Attorney General Jeff Sessions issued a memorandum Thursday reversing the Obama administration's policy, which was to reduce use of privately operated, for-profit prisons with a goal of ending their use entirely. In August, then-Deputy Attorney General Sally Yates directed the Federal Bureau of Prisons not to renew contracts with private prisons.

Sessions countered that Yates' August order "impaired the Bureau's ability to meet the future needs of the federal correctional system."

The bureau has contracts with 12 private facilities, housing only about 21,000 of the nearly 190,000 inmates in federal prisons, according to Justice Department reports.

After Yates' action, outlooks on bonds for private prisons shifted to negative. Ratings for many of the facilities are below investment grade.

S&P said that Sessions' reversal immediately affects only two of its rated credits in Texas: the Reeves County Law Enforcement Center and the Garza County Public Facility Corp., both rated B-plus with negative outlooks.
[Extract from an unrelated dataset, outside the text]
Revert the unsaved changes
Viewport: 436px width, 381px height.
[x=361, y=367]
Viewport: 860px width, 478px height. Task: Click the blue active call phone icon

"Although S&P Global Ratings believes this most recent policy shift could further stabilize the sector for now, the Attorney General's memo also confirms our view that the potential for abrupt policy change will likely remain an inherent weakness for the sector in the long term," S&P analyst Kate Boatright wrote in a report Monday.

Most of the bond-financed private detention centers in the South and Southwest are built to hold immigration detainees. While former Homeland Security Secretary Jeh Johnson wanted to reduce the use of those facilities as well, that move has also reversed.

President Trump has signed an executive order calling for expansion of immigrant detention facilities and authorized the use of private contractors. Trump's Jan 25 order directs the Homeland Security Secretary to "take all appropriate action and allocate all legally available resources to immediately construct, operate, control, or establish contracts to construct, operate, or control facilities to detain aliens at or near the land border with Mexico."

S&P sees the administration's move as favorable for all of the private detention centers, including those used to hold immigration detainees.

"Whereas BOP has capacity in other Department of Justice-owned prisons, the ICE and USMS facilities do not appear to have competing government-owned facilities," Boatright noted. "This distinction has been meaningful in our credit considerations."